_Task description_: The records come next. Copy all of them exactly.

_Information provided_:
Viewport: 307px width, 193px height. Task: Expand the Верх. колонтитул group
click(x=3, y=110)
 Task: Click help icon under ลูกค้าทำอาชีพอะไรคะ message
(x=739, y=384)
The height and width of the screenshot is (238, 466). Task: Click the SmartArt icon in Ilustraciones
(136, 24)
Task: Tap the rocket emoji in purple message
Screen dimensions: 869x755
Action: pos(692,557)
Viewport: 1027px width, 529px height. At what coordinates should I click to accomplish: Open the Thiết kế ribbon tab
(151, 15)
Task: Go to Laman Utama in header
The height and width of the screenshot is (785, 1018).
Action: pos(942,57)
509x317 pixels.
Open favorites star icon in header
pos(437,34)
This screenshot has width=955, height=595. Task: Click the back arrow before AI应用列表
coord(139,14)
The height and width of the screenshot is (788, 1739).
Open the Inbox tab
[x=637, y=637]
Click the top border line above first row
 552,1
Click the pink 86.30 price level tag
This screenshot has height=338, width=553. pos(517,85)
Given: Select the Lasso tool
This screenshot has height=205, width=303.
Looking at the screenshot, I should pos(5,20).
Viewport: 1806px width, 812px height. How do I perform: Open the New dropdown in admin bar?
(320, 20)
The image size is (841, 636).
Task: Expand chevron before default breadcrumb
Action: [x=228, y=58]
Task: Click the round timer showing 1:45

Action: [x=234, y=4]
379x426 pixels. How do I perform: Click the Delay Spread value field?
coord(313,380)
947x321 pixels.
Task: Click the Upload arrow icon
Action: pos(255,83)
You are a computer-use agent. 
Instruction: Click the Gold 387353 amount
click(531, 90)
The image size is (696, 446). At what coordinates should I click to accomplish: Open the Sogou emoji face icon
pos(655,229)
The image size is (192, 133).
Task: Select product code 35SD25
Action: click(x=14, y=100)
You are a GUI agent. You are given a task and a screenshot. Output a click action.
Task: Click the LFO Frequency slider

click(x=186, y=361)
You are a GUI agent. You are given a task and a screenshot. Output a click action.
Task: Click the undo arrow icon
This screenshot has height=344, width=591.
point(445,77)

_Task solution_:
Viewport: 307px width, 193px height. Task: Expand the Верх. колонтитул group
click(x=3, y=110)
 Task: Click help icon under ลูกค้าทำอาชีพอะไรคะ message
(x=739, y=384)
The height and width of the screenshot is (238, 466). Task: Click the SmartArt icon in Ilustraciones
(136, 24)
Task: Tap the rocket emoji in purple message
Screen dimensions: 869x755
Action: pos(692,557)
Viewport: 1027px width, 529px height. At what coordinates should I click to accomplish: Open the Thiết kế ribbon tab
(151, 15)
Task: Go to Laman Utama in header
The height and width of the screenshot is (785, 1018).
Action: pos(942,57)
509x317 pixels.
Open favorites star icon in header
pos(437,34)
This screenshot has width=955, height=595. Task: Click the back arrow before AI应用列表
coord(139,14)
The height and width of the screenshot is (788, 1739).
Open the Inbox tab
[x=637, y=637]
Click the top border line above first row
 552,1
Click the pink 86.30 price level tag
This screenshot has height=338, width=553. pos(517,85)
Given: Select the Lasso tool
This screenshot has height=205, width=303.
Looking at the screenshot, I should pos(5,20).
Viewport: 1806px width, 812px height. How do I perform: Open the New dropdown in admin bar?
(320, 20)
The image size is (841, 636).
Task: Expand chevron before default breadcrumb
Action: [x=228, y=58]
Task: Click the round timer showing 1:45

Action: [x=234, y=4]
379x426 pixels. How do I perform: Click the Delay Spread value field?
coord(313,380)
947x321 pixels.
Task: Click the Upload arrow icon
Action: pos(255,83)
You are a computer-use agent. 
Instruction: Click the Gold 387353 amount
click(531, 90)
The image size is (696, 446). At what coordinates should I click to accomplish: Open the Sogou emoji face icon
pos(655,229)
The image size is (192, 133).
Task: Select product code 35SD25
Action: click(x=14, y=100)
You are a GUI agent. You are given a task and a screenshot. Output a click action.
Task: Click the LFO Frequency slider

click(x=186, y=361)
You are a GUI agent. You are given a task and a screenshot. Output a click action.
Task: Click the undo arrow icon
This screenshot has height=344, width=591.
point(445,77)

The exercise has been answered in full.